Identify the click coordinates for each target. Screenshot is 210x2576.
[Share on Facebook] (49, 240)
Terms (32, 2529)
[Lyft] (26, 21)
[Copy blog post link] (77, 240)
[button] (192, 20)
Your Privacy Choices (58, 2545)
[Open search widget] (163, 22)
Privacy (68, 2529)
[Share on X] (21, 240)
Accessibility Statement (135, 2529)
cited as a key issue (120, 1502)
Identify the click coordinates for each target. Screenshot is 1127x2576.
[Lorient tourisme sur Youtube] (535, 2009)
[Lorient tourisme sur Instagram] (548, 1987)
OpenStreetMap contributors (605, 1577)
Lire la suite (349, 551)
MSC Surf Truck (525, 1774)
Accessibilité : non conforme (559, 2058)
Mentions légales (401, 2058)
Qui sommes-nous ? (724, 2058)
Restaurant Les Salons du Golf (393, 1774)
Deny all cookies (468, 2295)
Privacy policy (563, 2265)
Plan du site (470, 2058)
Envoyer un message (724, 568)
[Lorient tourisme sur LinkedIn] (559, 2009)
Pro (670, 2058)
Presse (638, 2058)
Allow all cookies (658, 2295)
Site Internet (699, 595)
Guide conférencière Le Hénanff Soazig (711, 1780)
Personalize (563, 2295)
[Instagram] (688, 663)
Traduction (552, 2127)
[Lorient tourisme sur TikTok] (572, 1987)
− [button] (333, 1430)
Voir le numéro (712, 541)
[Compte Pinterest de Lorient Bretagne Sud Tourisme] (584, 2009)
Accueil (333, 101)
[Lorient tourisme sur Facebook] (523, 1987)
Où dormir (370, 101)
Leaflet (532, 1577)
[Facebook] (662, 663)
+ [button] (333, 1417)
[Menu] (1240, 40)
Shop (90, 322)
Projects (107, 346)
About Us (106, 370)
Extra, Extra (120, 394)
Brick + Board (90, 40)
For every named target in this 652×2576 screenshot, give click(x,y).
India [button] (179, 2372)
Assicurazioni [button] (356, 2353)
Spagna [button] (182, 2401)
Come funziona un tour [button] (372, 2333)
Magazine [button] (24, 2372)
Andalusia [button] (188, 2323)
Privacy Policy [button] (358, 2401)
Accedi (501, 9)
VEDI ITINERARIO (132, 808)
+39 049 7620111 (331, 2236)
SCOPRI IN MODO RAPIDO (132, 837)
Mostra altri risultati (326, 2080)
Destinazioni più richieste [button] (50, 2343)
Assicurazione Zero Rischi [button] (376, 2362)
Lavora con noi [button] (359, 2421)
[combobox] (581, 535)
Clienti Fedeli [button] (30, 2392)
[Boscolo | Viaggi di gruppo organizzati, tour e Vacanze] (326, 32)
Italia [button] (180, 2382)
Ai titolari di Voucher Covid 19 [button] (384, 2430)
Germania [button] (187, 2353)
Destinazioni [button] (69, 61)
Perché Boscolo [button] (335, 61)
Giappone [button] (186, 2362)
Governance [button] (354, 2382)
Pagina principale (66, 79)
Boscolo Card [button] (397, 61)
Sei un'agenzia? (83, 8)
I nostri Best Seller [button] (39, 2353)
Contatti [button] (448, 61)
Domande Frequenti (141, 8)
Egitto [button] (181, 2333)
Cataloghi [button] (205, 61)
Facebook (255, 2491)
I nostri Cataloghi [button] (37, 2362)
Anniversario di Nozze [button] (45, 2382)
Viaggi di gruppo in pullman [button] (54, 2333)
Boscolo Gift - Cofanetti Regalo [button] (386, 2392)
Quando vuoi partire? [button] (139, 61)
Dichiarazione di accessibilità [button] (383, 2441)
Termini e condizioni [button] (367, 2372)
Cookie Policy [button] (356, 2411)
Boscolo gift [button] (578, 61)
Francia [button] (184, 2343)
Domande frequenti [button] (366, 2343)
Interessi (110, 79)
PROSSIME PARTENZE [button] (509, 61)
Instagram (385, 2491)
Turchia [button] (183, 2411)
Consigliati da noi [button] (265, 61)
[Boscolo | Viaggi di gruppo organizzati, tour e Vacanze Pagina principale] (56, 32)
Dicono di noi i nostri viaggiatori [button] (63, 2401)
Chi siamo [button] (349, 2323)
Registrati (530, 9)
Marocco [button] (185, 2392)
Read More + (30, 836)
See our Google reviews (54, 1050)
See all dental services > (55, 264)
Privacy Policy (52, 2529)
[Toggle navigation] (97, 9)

■ ■ ■ ■ ■ ■ ■

→ Task directions: Looking at the data above, return every line from the one with "Quando vuoi partire? [button] (139, 61)" down to the one with "Turchia [button] (183, 2411)", exactly and inclusively.

→ Answer to this exercise:
Quando vuoi partire? [button] (139, 61)
Dichiarazione di accessibilità [button] (383, 2441)
Termini e condizioni [button] (367, 2372)
Cookie Policy [button] (356, 2411)
Boscolo gift [button] (578, 61)
Francia [button] (184, 2343)
Domande frequenti [button] (366, 2343)
Interessi (110, 79)
PROSSIME PARTENZE [button] (509, 61)
Instagram (385, 2491)
Turchia [button] (183, 2411)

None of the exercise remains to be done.